I’m not one to obsess over the day I have kids. I’m excited about it eventually, yes, but I’ve tried not to latch on to ideals of how I plan to raise them, or what I swear I will or will not do as the perfect parent. Lord knows I’ll probably start messing up my kids the first day we meet, in those subtle ways we never realize. I’m okay with that.

But I have thought a lot about the things I’d like for my kids to associate with me. I don’t mean when I’m dead or anything. Just little things that will make them think of me. For example, the smell of sautéing garlic and parsley brings me straight to my parents’ kitchen. Oil of Olay on a freshly washed face is my mom completely.

I know it’s strange—I’m planning ahead for nostalgia. But the smell of bread baking last winter made the whole thing so clear: I want my future kids to smell fresh bread and think of me. That’s not too much to ask. Warmth, comfort, coziness, and good food, all wrapped up into one person.

Then there are the pasta necklaces, and the sick days. These are at the top of my nostalgia-planning list, a combo that I hope to carry down from my mom. Because I can’t look at a piece of dry tubular pasta, or stay home sick, without thinking of our pasta necklace-making days. I don’t think we even made them more than a couple of times, but the memory is too good not to pass down.

It starts with a kid, stuck home on a couch, missing a fun event because she’s sick. That girl’s mom (or dad) will also be stuck on said couch, missing said fun event. In my case, I was five years old, home for weeks with pneumonia, missing a cousin’s wedding. We thought I’d be okay, but realized at the last minute that I really couldn’t go out. So we changed plans: Dad went with the brothers, and Mom and I stayed home watching the Wonderful World of Disney.

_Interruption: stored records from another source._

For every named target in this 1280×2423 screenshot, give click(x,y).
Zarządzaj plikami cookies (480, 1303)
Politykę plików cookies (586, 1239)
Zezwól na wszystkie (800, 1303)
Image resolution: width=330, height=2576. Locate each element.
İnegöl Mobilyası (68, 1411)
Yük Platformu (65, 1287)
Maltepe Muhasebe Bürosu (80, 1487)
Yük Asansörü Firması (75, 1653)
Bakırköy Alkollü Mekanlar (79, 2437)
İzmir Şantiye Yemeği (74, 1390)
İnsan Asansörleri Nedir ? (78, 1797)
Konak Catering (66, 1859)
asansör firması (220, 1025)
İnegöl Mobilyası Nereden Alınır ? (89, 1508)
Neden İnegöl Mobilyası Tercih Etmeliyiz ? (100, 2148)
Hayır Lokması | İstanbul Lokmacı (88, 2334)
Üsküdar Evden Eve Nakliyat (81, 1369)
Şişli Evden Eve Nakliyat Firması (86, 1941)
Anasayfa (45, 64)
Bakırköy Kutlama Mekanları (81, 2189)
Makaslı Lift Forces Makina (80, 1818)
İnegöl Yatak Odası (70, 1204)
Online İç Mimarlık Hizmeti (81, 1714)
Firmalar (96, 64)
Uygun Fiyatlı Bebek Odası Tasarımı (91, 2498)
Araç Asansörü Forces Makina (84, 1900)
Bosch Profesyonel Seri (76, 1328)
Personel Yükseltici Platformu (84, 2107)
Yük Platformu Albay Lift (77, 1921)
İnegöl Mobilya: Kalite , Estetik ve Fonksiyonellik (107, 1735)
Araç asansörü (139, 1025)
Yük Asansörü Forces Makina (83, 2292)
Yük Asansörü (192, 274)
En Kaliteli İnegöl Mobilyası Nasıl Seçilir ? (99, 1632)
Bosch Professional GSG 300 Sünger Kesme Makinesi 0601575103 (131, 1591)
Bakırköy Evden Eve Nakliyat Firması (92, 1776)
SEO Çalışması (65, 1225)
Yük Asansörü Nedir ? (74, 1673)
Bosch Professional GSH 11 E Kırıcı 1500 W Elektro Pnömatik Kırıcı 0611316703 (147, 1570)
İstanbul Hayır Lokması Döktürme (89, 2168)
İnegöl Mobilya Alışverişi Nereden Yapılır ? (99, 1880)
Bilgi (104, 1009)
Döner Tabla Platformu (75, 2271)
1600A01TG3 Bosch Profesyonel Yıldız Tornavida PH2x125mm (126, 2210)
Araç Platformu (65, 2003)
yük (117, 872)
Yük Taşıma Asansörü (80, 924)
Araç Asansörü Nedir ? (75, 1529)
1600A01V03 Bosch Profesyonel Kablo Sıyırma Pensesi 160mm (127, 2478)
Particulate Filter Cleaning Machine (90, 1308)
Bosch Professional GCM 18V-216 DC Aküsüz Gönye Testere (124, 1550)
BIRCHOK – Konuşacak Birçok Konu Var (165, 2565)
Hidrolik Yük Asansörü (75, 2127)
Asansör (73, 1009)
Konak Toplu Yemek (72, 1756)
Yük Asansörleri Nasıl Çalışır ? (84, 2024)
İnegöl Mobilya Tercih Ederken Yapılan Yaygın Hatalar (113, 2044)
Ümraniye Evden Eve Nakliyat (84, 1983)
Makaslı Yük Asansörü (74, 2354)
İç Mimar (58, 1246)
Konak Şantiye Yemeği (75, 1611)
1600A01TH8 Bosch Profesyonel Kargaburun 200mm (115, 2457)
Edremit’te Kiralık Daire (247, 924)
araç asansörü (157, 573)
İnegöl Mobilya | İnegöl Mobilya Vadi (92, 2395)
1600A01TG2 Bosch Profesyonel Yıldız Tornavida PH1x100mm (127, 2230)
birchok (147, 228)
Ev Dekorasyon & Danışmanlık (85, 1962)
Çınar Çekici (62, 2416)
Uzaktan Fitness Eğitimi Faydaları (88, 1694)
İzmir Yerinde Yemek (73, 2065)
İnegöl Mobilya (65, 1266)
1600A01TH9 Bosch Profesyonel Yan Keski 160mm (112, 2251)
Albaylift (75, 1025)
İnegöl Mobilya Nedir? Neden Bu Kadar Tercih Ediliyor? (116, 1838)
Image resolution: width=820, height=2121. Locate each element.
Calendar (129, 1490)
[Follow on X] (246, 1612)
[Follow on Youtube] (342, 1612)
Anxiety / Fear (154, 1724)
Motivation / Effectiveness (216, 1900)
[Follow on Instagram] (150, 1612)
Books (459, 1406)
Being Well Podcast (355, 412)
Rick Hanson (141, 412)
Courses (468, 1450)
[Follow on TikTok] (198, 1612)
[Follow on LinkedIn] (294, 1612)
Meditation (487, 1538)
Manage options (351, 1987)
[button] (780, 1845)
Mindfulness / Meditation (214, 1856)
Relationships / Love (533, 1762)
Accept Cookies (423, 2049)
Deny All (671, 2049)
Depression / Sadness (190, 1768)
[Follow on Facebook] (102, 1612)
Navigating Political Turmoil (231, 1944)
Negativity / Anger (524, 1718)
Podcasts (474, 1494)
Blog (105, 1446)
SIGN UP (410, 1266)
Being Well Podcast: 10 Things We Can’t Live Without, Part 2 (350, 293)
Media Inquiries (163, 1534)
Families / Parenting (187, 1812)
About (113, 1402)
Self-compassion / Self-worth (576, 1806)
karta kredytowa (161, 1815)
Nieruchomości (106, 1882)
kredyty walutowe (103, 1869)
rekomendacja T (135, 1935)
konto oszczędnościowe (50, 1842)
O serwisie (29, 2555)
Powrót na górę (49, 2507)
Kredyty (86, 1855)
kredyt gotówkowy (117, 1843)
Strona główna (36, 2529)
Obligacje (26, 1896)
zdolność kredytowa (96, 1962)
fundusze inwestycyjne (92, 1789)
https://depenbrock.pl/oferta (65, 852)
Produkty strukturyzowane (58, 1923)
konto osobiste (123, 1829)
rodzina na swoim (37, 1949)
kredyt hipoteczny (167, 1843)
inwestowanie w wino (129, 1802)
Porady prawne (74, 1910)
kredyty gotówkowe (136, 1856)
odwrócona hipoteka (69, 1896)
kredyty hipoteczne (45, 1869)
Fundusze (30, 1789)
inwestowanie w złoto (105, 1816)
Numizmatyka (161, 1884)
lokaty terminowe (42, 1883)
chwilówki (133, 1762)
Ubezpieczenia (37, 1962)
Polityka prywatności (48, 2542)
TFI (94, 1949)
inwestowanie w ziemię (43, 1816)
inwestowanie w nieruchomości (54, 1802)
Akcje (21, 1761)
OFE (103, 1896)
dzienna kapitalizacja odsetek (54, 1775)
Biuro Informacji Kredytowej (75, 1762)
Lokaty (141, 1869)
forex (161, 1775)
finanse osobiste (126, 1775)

Man, was I bummed. All I could think of was my brothers and dad pigging out at the oyster bar (even then, I had my priorities straight), feeling sorry for myself quarantined at home. Through my moping I could hear my mom shuffling through drawers in her sewing table, then the clatter of what sounded like pebbles being poured into a glass bowl. It was all very curious. I sat up as she approached the couch with her supplies—what turned out to be a bowl of ditalini pasta and thread.

“What are you doing,” I asked. Back then, I could eat a bowl of raw pasta like it was popcorn. It was a special weakness of mine. I doubted that my mom pitied me so much that she’d actually let me do it, though.

“I used to do this when I was little. Look—if you tie the string around one piece of pasta at the end, then use it as a chain for a necklace, you can make jewelry.” She demonstrated the technique as I crunched on a few pieces from the bowl. This was quite the revelation. I’d never seen pasta used for anything other than its intended purpose. Then the light bulb went off. Pneumonia be damned, I had found my calling right there on that vinyl-covered couch.

“Wow, I can wear this everywhere!” I was overwhelmed with joy and possibility. Just thinking of the endless accessories I could make, the potential for pasta combinations, the special orders from Manhattan. (Ditalini and rigatoni on a bracelet? Why, yes, I can make a custom order for you, m’am. Oh, you want little star shapes for those earrings? Let me see if I can get those with a hole in the middle, sir.) My design options were boundless. I’d be the most famous pasta jewelry designer the 1980’s had ever seen. I couldn’t believe how much time I’d already wasted watching My Little Pony when I could have been creating. Too bad Etsy was still decades away.

I’ve spent the last twenty-odd years with that night fondly tucked in my back pocket. We watched whatever Disney movie was on (who could remember?) and made jewelry for my grandmas and for each other. When we were done, we even made them for my dad and brothers. I wore them like candy necklaces every day, stealing a bite when no one was looking, until my collection was entirely consumed and it was back to designing the new season’s styles.

I grew out of the pastime, but I still can’t see pasta as just a meal anymore. It’s fashion, it’s a creative medium, it’s my mom and me owning the night when we could have just watched TV. It’s part of a memory I hope to recreate for someone someday.